Unemployment has declined below pre-COVID-19 levels for the first time, down to 5.5%. Unemployment before COVID-19 was at 5.7% in February 2020; unemployment reached a historic high of 5.4% in May 2019.
The total foreign born unemployment rate was 7.1% in February, down from 7.8% the same time last year.
Where there were losses in January, Canada added 337,000 jobs in February. Gains were noticed in accommodation and food services as well as information and culture industries. It was found that the gains were widespread across provinces and demographic groups.
Jim Mitchell wrote in an email to CIC News that the labour market, after being disrupted by the pandemic, recovered more quickly than expected. Employers across the country are looking to retain talent but the rate of layoffs is returning to pre-COVID levels.
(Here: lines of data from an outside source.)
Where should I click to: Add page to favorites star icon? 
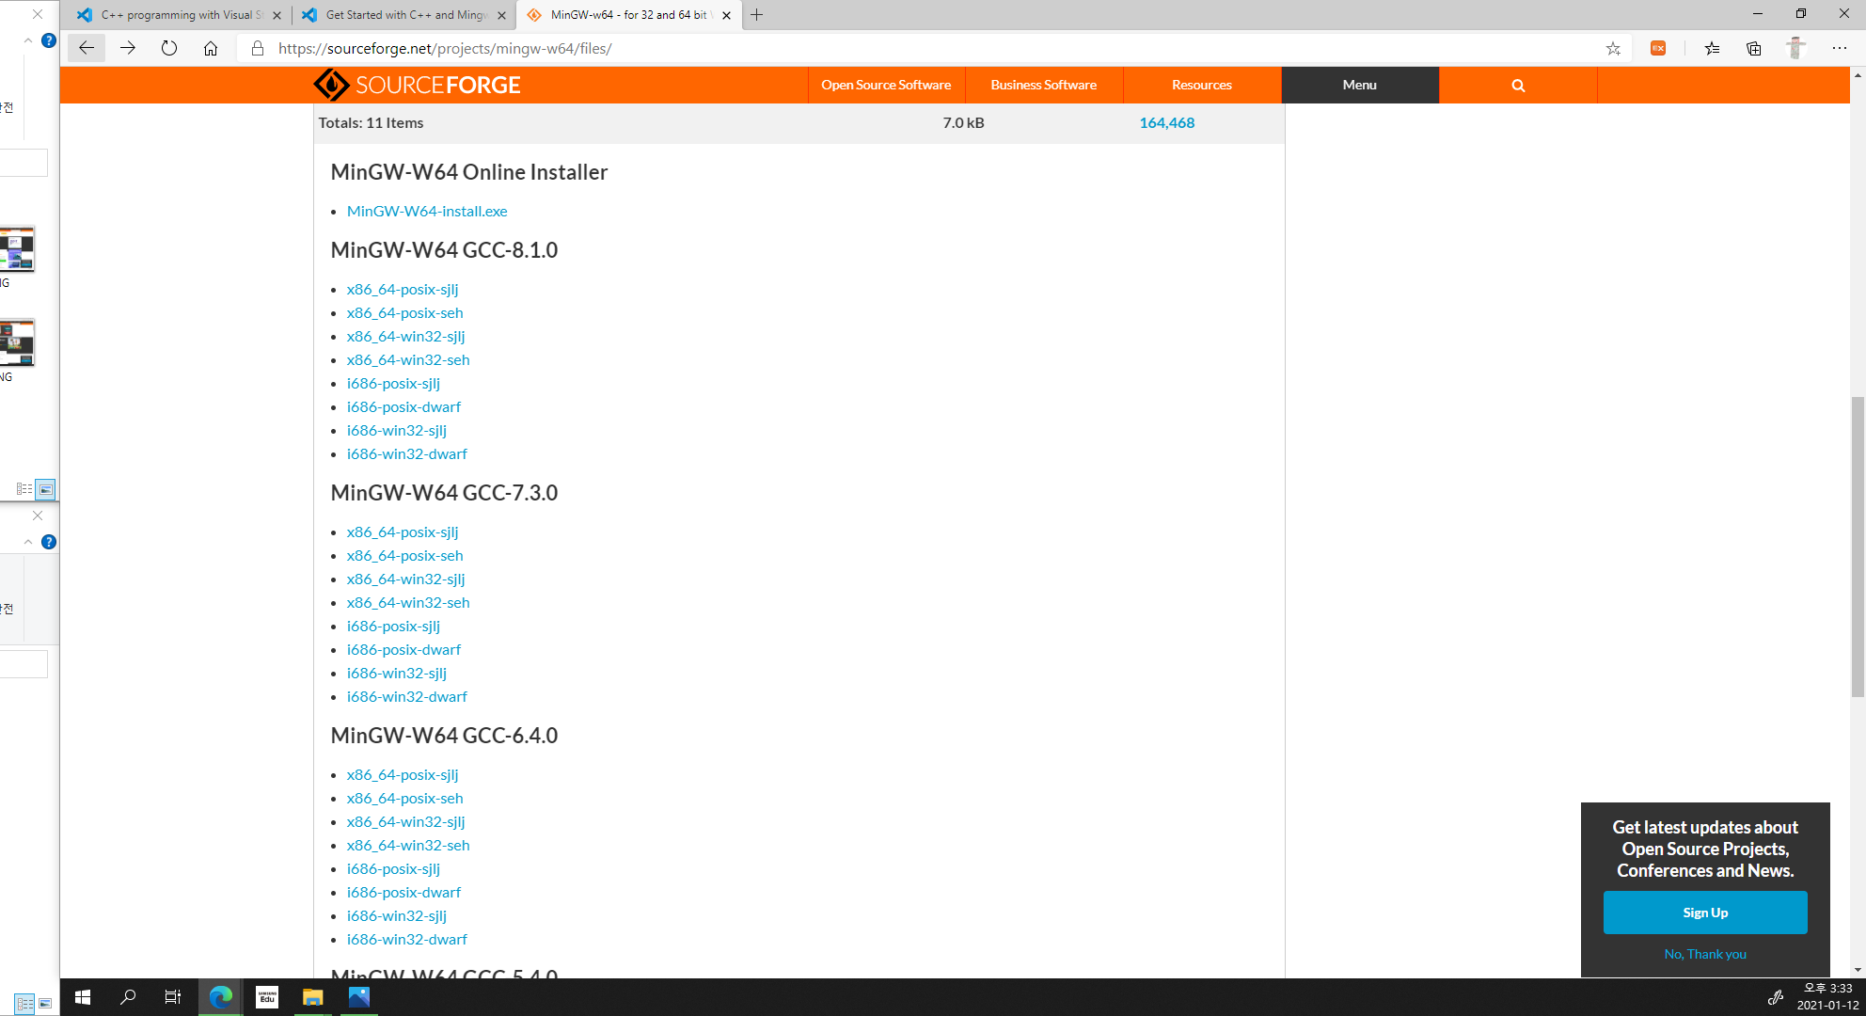(x=1613, y=48)
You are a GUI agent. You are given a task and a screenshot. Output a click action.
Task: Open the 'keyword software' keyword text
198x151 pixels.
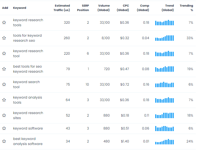point(28,129)
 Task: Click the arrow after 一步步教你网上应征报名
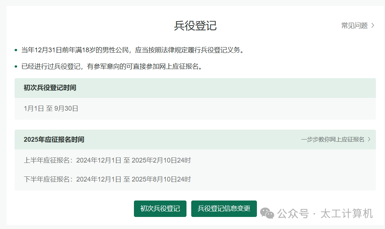[x=369, y=140]
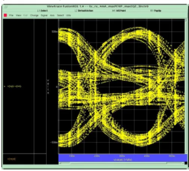
Task: Select the yellow signal name in left panel
Action: pos(14,86)

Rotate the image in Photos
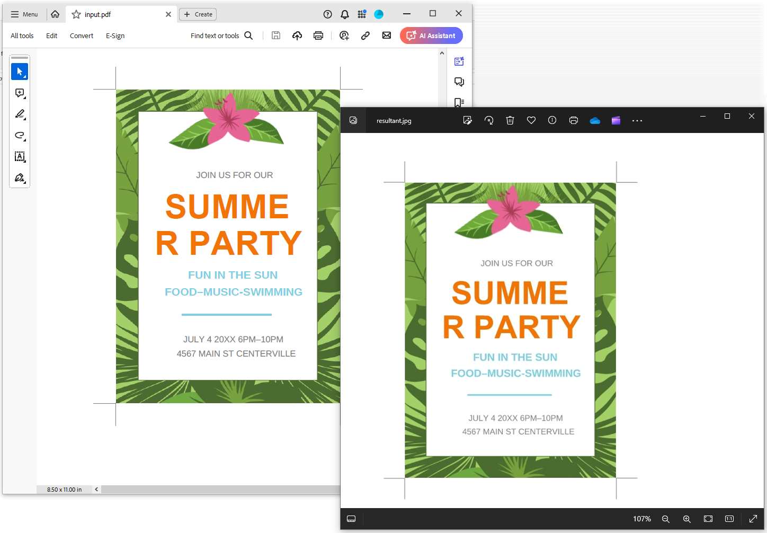[x=489, y=120]
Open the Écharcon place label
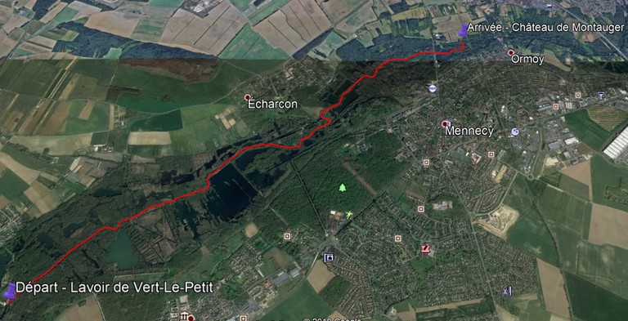 click(x=272, y=104)
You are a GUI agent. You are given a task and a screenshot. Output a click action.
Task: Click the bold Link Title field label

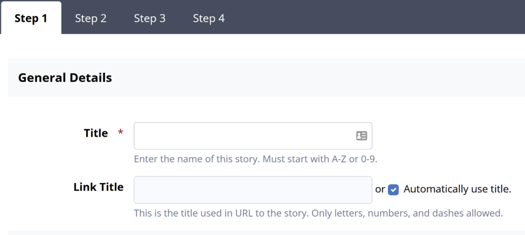coord(98,187)
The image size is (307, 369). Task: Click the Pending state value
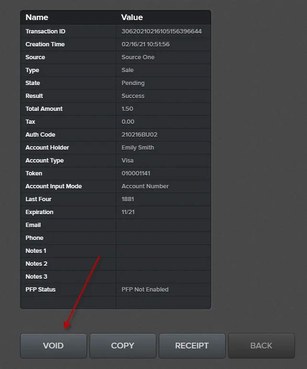(133, 83)
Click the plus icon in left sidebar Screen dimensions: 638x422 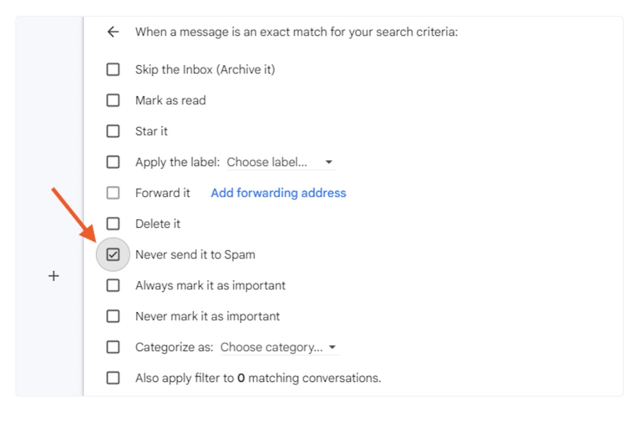[x=54, y=276]
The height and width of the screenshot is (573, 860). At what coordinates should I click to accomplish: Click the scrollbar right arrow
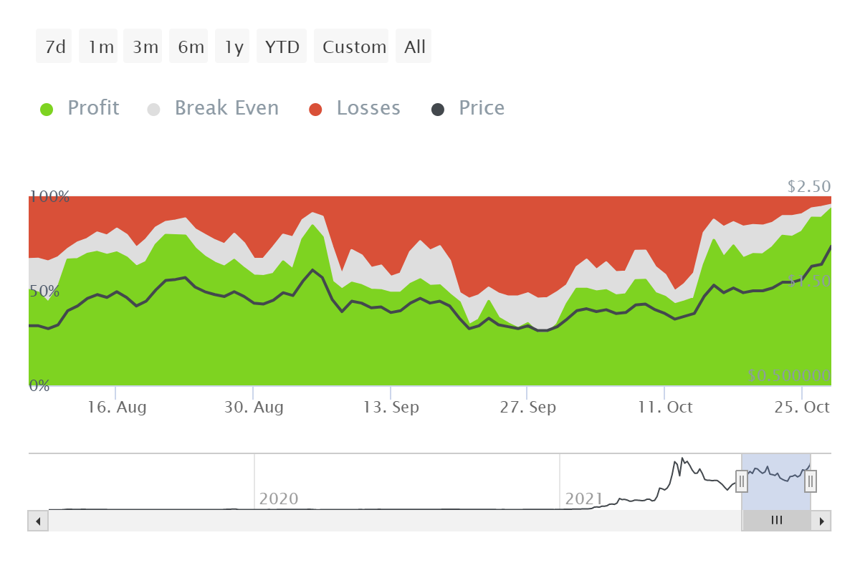(x=822, y=521)
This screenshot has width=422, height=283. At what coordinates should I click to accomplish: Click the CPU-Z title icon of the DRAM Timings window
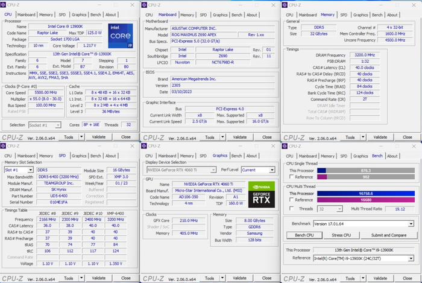click(x=286, y=5)
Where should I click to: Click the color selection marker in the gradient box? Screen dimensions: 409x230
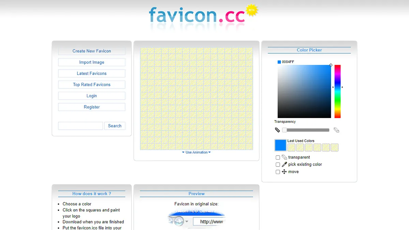coord(330,65)
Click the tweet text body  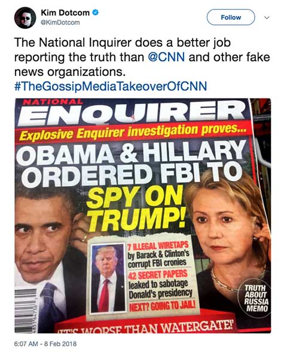pos(142,57)
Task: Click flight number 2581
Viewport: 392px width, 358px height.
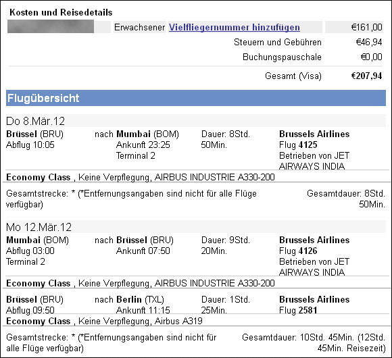Action: [308, 310]
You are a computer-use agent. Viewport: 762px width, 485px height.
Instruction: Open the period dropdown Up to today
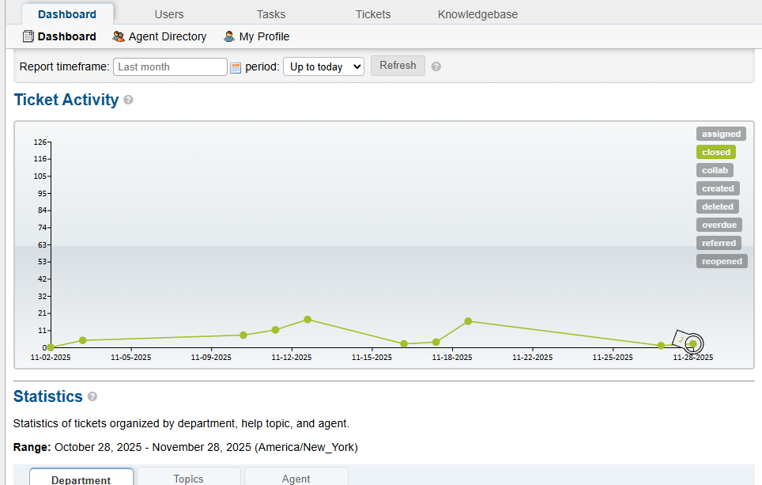pyautogui.click(x=323, y=67)
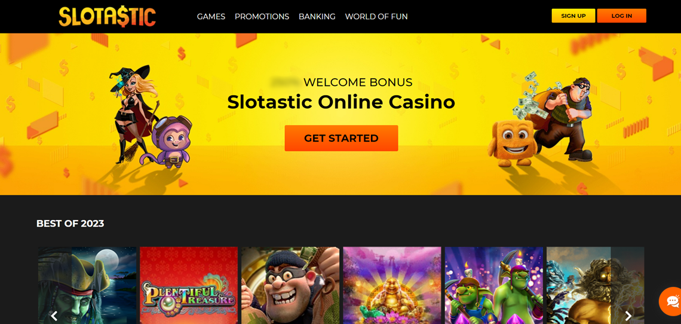
Task: Go to the Banking page
Action: (x=317, y=17)
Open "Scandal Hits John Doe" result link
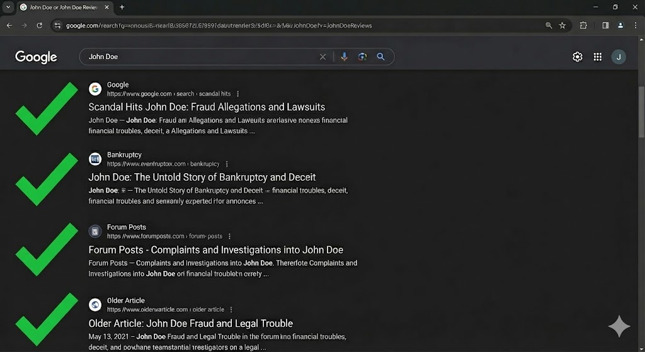The image size is (645, 352). 207,107
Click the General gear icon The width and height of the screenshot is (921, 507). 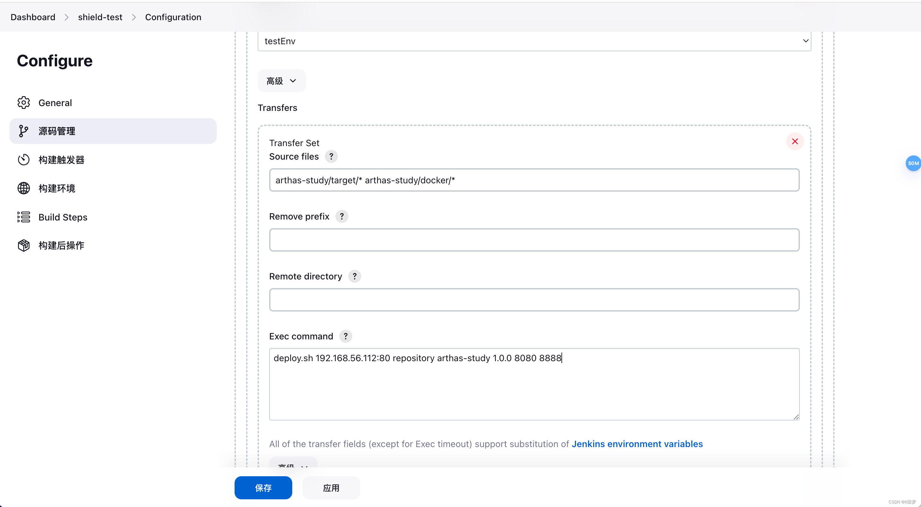(24, 103)
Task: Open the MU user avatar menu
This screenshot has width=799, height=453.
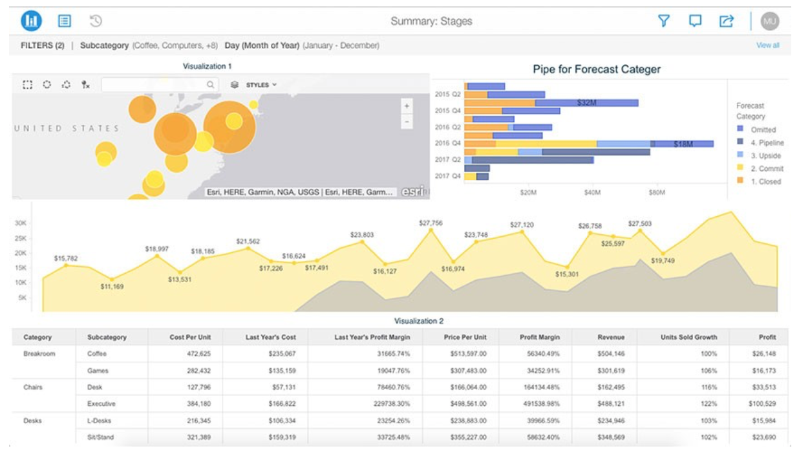Action: (x=769, y=21)
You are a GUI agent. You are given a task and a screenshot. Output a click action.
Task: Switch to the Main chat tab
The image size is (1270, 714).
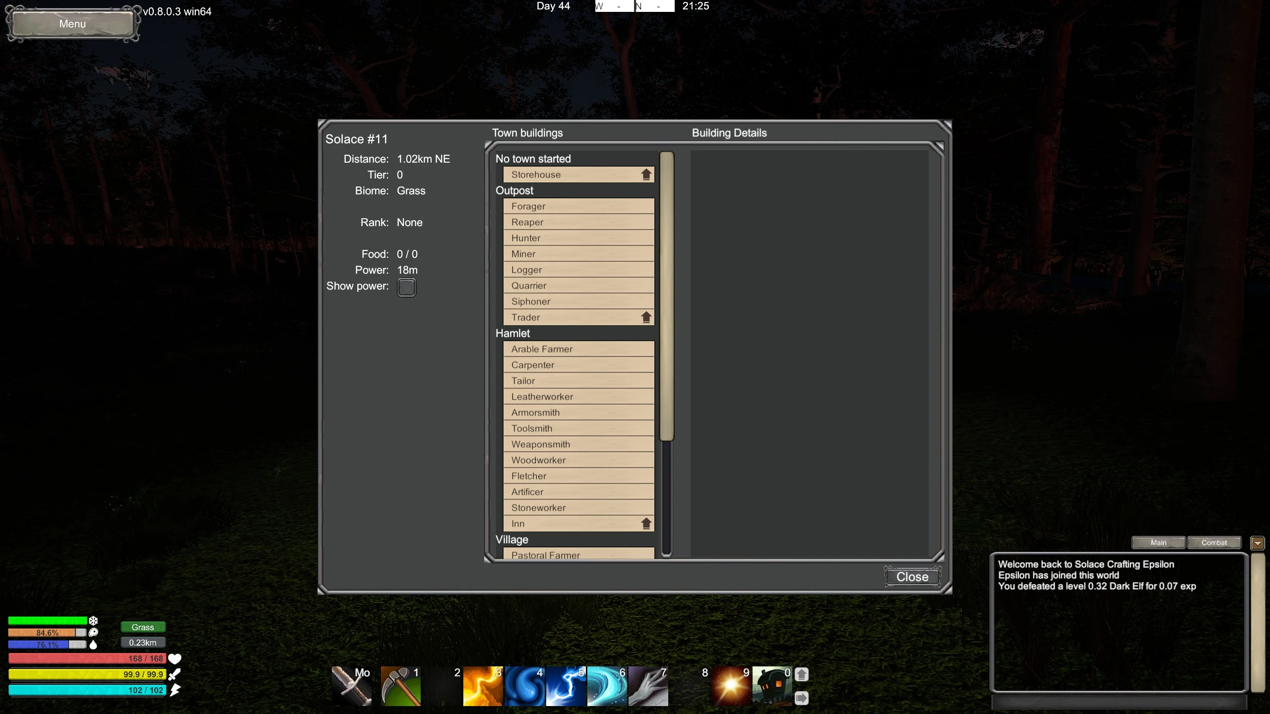(x=1158, y=542)
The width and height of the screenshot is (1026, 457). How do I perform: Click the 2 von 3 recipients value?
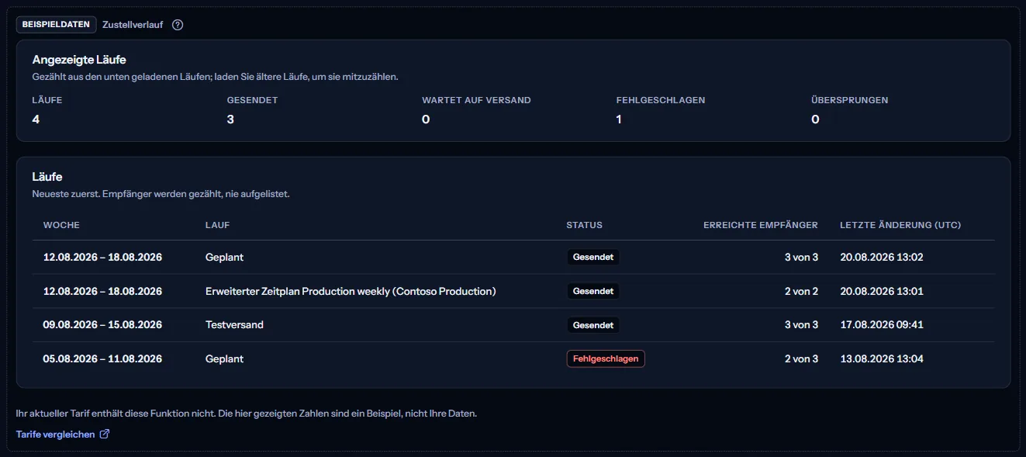click(x=801, y=358)
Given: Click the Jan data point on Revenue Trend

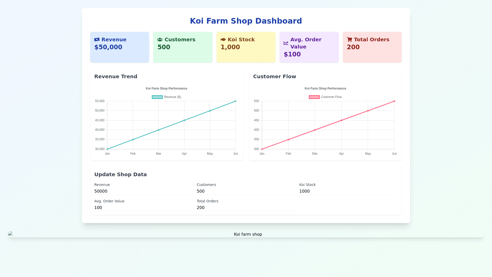Looking at the screenshot, I should [107, 149].
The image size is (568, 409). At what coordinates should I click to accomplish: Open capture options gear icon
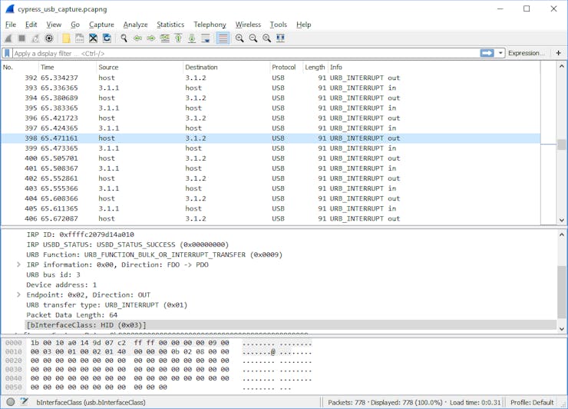[x=49, y=38]

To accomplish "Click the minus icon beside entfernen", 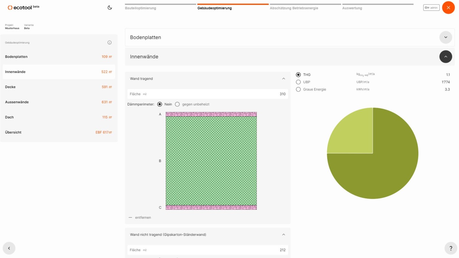I will 130,217.
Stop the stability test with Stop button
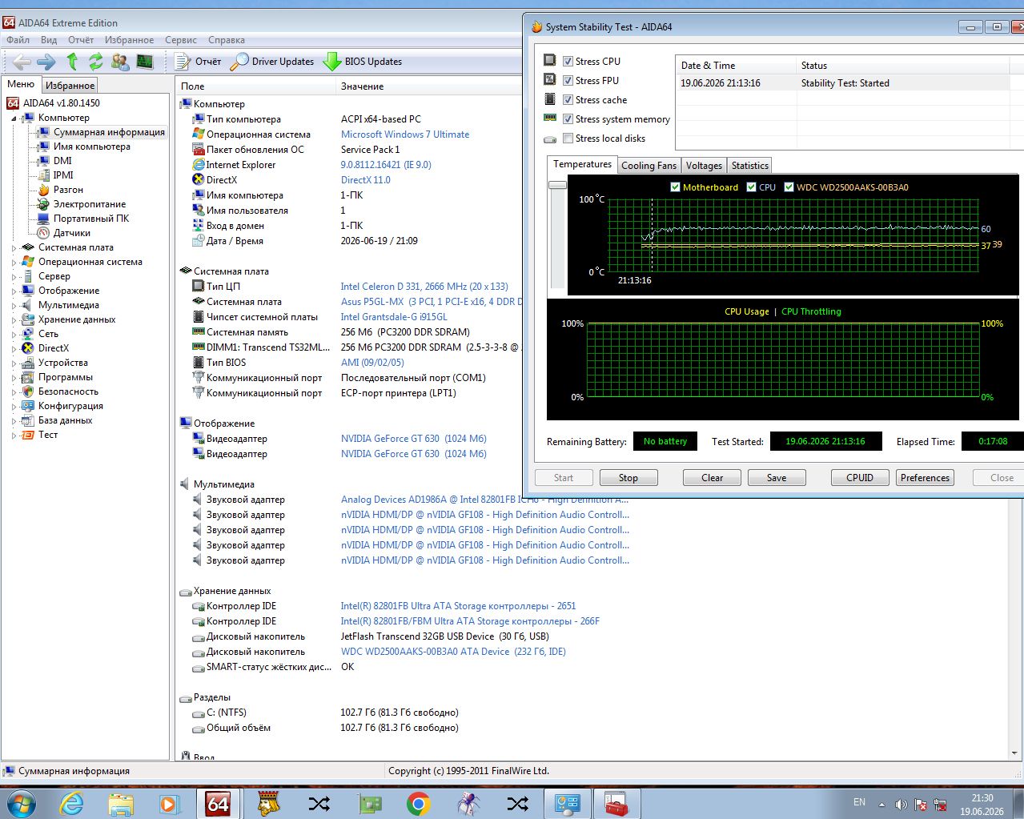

The employment rate has recovered as a percent of population to its pre-pandemic levels. Though Canada’s percentage of population employed exceeded the pre-crisis levels in September 2021, recovery by the percentage of people employed has been slower.
A few years after the pandemic, RBC found that labour markets were still very tight due to a lack of available workers. The gender pay gap didn’t seem to change and wages increased by 3.1%.
With the economic growth in Canada, there has been an increase in wages as well. The inflation rate has risen to 5.1%. It will take future statistics from Statistics Canada to see if wages will grow at the same rate.
In February, Canada announced that they would be increasing the number of permanent residents over the next three years.
The increased targets for immigrants by the government are due to a need for labour within the Canadian economy. During the pandemic, job vacancies rose. To counteract this issue, the government has relied heavily on converting temporary workers to permanent residents.